The sale comes fresh off last week's passage of a new half-cent L.A. Metro sales tax measure.

The bonds are being marketed for retail sales on Wednesday and institutional pricing on Thursday.

Bank of America Merrill Lynch is senior manager. Fieldman, Rolapp (& Associates) is transaction financial advisor. Montague DeRose and Associates, LLC is general financial advisor. Kutak Rock LLP is bond counsel.

The bonds, backed by the authority's Measure R sales tax, carry Aa1 and AAA ratings with stable outlooks from Moody's Investors Service and S&P Global Ratings.

Passage of the sales tax is positive even though the new tax is not the tax backing the bonds, said Daniel Wiles, a principal with Fieldman, Rolapp. This week's bond sale is supported by revenue from Measure R passed in 2008,

Measure M, the new sales tax, adds a half cent sales tax through 2039 when Measure R was originally slated to sunset, but also continues Measure R in perpetuity, so that M morphs into a one-cent sales measure after 2039.

Metro is supported with three separate sales tax measures, approved by voters in 1980, 1998, and 2008.

Moody's deemed passage of Metro's sales tax a credit positive in a report last week.

"I can't tell you if it will add to investor demand or not, but it is clearly a positive," Wiles said.

The passage of the new sales tax was described in the preliminary offering statement.

Metro wanted the bond sale to be far enough away from any changes wrought by last week's election, Wiles said.

"We wanted to get out of the way of the election, but I don't think anyone anticipated that what happened in the markets on Wednesday and Thursday would happen," Wiles said.

● ● ● ●

In the passage on the L.A. Metro bond sale, which firm is bond counsel? The material that comes next is separate from the passage on the L.A. Metro bond sale.

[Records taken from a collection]
● ● ● ●

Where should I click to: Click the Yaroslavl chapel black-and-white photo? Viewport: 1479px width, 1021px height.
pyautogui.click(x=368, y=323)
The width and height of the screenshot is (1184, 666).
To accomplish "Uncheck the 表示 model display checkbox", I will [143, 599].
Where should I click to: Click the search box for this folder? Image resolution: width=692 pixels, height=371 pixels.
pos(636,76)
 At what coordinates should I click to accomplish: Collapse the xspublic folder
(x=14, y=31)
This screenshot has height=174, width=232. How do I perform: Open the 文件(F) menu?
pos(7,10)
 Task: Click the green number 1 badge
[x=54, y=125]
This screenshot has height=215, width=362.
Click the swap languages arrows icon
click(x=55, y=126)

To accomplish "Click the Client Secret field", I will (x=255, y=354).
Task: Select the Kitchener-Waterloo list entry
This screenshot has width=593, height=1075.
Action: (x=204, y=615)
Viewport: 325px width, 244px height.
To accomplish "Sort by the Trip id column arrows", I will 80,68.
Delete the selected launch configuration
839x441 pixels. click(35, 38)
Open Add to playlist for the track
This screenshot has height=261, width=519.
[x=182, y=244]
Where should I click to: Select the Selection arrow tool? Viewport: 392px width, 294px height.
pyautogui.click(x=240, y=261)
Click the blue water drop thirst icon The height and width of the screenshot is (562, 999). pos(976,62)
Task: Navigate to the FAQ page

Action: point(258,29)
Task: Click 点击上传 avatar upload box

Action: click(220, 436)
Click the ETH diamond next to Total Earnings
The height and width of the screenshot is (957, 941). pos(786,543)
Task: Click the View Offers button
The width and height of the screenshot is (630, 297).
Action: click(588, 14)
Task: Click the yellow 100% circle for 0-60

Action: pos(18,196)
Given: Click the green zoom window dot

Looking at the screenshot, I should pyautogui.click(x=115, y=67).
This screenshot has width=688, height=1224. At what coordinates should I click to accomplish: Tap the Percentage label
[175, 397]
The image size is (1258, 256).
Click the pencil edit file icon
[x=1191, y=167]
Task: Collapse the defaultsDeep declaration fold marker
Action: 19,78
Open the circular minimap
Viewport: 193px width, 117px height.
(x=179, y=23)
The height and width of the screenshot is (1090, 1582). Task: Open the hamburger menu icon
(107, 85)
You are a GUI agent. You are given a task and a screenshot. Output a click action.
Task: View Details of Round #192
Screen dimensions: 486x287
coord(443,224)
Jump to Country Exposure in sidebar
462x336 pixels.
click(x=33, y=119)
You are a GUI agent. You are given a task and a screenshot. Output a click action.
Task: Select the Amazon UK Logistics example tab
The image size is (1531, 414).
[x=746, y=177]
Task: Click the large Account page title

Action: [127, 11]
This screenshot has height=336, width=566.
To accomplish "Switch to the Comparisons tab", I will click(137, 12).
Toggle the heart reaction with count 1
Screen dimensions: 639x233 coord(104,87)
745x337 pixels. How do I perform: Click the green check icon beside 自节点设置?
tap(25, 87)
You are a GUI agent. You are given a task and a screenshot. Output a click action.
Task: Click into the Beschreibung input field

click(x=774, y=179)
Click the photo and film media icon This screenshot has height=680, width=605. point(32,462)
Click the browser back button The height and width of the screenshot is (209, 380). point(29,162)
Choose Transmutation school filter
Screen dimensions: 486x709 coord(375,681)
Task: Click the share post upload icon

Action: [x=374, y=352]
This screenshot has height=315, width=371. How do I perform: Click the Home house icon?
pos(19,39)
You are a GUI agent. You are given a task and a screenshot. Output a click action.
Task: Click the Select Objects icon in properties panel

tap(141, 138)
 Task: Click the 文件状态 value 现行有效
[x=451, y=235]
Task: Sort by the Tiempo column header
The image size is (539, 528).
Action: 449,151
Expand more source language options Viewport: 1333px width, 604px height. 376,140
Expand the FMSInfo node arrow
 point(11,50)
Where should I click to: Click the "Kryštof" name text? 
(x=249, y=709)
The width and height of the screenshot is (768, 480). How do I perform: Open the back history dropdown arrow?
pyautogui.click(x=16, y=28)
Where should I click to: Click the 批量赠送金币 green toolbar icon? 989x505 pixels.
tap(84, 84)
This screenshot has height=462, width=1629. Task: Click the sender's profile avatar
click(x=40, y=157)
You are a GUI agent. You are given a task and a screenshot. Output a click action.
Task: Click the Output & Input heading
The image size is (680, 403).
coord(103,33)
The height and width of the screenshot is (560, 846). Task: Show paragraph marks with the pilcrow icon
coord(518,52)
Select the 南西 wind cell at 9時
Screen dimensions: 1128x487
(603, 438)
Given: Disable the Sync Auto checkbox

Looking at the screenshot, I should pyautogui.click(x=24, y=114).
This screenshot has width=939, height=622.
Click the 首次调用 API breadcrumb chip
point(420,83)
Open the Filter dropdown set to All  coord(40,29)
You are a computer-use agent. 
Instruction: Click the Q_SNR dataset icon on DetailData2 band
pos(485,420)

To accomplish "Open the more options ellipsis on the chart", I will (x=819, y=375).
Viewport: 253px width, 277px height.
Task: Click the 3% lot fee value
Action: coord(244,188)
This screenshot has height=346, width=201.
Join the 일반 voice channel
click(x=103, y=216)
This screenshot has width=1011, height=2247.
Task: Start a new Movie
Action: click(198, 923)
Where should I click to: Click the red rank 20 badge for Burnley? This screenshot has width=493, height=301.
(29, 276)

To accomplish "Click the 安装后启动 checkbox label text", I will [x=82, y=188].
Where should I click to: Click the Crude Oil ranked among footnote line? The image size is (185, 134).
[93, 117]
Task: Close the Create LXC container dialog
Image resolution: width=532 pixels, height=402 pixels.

● ● ● ●

» Written reply:
Kutak Rock LLP.